Park, Dong-June (Korea Food Research Institute)
An, Eun-Young (Division of Food Science, Korea University)
Kim, Jae-Seung (Namyang Aloe Coporation)
Imm, Jee-Young (Department of Foods and Nutrition, Kookmin University)
Han, Kyoung-Sik (Division of Food Science, Korea University)
Kim, Sae-Hun (Division of Food Science, Korea University)
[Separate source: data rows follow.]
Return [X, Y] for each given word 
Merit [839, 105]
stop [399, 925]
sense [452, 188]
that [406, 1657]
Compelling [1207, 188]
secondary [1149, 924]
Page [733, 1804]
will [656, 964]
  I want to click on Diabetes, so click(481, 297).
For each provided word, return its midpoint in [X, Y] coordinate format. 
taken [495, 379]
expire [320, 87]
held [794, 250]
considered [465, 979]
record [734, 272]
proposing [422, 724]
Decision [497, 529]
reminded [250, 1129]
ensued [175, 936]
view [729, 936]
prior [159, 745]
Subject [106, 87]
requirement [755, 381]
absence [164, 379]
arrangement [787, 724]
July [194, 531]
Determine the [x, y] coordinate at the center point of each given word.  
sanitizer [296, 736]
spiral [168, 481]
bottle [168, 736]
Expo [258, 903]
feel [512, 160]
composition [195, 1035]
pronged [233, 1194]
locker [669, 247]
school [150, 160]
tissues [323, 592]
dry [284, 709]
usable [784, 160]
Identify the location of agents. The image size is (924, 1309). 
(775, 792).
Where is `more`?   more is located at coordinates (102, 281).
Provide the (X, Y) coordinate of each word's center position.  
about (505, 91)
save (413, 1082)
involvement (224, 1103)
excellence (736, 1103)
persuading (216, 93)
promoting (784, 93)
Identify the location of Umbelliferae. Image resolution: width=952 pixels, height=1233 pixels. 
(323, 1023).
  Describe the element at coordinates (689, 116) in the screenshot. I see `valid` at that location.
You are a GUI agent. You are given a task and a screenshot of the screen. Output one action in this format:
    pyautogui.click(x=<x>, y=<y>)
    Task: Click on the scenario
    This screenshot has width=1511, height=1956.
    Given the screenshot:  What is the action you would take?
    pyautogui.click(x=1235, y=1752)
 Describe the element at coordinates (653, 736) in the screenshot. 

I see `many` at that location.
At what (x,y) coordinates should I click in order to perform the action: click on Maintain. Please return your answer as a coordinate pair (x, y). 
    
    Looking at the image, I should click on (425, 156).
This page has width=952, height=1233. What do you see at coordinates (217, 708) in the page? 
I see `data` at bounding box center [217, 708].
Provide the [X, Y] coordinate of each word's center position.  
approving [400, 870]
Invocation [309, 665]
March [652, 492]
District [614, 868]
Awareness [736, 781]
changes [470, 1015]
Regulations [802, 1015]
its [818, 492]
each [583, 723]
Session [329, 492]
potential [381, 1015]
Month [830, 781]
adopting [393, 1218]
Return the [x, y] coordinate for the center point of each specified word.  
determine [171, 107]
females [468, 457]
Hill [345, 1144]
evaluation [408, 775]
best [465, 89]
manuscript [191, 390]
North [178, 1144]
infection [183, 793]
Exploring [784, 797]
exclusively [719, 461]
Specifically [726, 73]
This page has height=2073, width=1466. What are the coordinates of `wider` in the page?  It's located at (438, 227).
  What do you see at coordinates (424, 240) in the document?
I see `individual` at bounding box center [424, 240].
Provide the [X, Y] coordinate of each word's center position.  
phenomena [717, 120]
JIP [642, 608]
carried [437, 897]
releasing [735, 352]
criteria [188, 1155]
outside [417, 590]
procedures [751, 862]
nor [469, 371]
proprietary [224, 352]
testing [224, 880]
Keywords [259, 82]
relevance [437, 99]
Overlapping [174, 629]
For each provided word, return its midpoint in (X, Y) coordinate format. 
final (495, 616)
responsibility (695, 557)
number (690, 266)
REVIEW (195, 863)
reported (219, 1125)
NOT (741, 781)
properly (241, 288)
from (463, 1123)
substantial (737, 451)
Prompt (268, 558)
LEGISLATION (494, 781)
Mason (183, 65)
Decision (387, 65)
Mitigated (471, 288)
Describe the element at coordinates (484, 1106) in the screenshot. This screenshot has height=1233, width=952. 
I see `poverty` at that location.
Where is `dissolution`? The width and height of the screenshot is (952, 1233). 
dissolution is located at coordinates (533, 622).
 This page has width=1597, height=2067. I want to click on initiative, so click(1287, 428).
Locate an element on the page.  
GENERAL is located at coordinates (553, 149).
Oh, Se-Jong (R & D Center of Korea Yakult Co Ltd.)
Publication Information
Korean Journal of Food Science and Technology / v.34, no.5, 2002 , pp. 856-861 More about this Journal
Abstract
Surface-modified powders were produced by hybridization system using core freeze-dried lactic acid bacteria (Lactobacillus acidophilus ATCC 43121) and enteric coating materials. Scanning electron microscopy showed that the surface of freeze-dried lactic acid bacteria changed to smooth round shape during surface reforming process, although no significant physical damages affecting the activity of the lactic acid bacteria were observed based on viability and salt-tolerance tests. Signigicant difference was not found in acid tolerance test probably due to the inherent acid tolerance of L. acidophilus ATCC 43121. Significantly improved heat tolerance was obtained by surface modification process. Among the tested coating materials, Sureteric showed a higher surface- reforming ability than Eudragit S100 and L100-55. Core : coating ratio agent of 9 : 1 (w/w) with rotor speed of 15,000 rpm for 3 min were determined to be optimum conditions for the process.